Relation between the guessed and the derived super-Hamiltonians for spherically symmetric shells

TL;DR

This paper explores the relationship between two different Hamiltonian formulations of spherically symmetric thin shells in general relativity, revealing their structural differences and implications for quantum extensions.

Contribution

It establishes the connection between two constraint dynamical systems for shell dynamics, introduces simplifying variables, and analyzes their symmetry groups and dimensionalities.

Findings

Gamma_1 is three-dimensional, Gamma_2 is five-dimensional

Gamma_1's description is incomplete for predicting measurable properties

Gamma_1 is locally equivalent to a subsystem of Gamma_2

Abstract

The Hamiltonian dynamics of spherically symmetric massive thin shells in the general relativity is studied.

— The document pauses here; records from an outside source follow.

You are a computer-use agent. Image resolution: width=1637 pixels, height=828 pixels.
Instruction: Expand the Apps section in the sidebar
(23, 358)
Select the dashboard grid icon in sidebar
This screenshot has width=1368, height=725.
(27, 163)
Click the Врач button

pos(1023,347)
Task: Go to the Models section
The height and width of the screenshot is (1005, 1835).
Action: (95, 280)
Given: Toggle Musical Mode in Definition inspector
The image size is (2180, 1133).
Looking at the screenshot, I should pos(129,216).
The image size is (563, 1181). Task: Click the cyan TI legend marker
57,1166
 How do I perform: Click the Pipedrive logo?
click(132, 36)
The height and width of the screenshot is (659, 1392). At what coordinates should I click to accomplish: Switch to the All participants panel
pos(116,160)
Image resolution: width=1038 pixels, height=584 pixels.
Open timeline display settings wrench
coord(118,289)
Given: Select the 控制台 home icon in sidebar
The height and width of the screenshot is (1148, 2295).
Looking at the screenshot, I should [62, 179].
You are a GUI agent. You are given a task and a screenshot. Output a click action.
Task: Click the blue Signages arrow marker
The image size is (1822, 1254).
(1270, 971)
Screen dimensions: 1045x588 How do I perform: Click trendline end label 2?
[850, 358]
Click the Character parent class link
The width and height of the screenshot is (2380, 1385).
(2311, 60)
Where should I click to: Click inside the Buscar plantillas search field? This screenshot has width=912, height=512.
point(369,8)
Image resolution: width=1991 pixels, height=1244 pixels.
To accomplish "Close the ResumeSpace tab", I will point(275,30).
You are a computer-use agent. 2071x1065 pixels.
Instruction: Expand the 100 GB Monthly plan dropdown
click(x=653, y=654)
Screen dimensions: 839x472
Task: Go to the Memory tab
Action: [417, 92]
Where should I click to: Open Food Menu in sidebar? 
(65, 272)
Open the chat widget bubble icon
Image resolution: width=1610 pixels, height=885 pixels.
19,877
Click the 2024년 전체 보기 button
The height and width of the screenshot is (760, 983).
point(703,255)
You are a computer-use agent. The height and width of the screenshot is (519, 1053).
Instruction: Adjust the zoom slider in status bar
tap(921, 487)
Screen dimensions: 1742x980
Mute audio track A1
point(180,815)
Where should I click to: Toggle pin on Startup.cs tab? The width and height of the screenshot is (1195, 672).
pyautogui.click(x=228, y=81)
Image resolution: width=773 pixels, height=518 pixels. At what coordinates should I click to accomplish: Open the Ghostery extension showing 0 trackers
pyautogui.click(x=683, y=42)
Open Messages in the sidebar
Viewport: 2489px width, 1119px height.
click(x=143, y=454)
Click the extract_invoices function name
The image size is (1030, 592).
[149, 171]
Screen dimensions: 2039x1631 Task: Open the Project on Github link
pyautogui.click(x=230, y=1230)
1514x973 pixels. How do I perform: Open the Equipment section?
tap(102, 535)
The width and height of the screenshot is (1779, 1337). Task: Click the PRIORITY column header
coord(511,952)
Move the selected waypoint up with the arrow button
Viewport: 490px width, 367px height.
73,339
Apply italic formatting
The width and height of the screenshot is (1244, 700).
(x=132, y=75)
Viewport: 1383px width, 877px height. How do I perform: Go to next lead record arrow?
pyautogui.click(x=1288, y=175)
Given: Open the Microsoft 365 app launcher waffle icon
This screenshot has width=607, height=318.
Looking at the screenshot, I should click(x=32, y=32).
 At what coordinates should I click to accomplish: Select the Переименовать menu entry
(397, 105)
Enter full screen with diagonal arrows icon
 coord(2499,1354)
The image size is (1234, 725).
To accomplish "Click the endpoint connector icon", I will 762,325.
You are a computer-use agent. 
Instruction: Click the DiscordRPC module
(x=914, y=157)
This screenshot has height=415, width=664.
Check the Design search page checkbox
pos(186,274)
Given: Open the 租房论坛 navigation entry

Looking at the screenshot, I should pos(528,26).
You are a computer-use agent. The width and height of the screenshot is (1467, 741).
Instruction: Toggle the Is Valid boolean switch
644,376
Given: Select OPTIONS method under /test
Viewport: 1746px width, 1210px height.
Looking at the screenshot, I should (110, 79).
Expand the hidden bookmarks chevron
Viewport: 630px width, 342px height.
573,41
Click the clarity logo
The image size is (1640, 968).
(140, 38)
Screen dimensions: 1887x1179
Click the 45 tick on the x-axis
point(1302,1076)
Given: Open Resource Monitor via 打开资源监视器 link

Two different constraint dynamical systems representing this dynamics have been described recently; the relation of these two systems is investigated. The symmetry groups of both systems are found. New variables are used, which among other things simplify the complicated system a great deal. The systems are reduced to presymplectic manifolds Gamma_1 and Gamma_2, lest non-physical aspects like gauge fixings or embeddings in extended phase spaces complicate the line of reasoning. The following facts are shown. Gamma_1 is three- and Gamma_2 is five-dimensional; the description of the shell dynamics by Gamma_1 is incomplete so that some measurable properties of the shell cannot be predicted. Gamma_1 is locally equivalent to a subsystem of Gamma_2 and the corresponding local morphisms are not unique, due to the large symmetry group of Gamma_2. Some consequences for the recent extensions of the quantum shell dynamics through the singularity are discussed.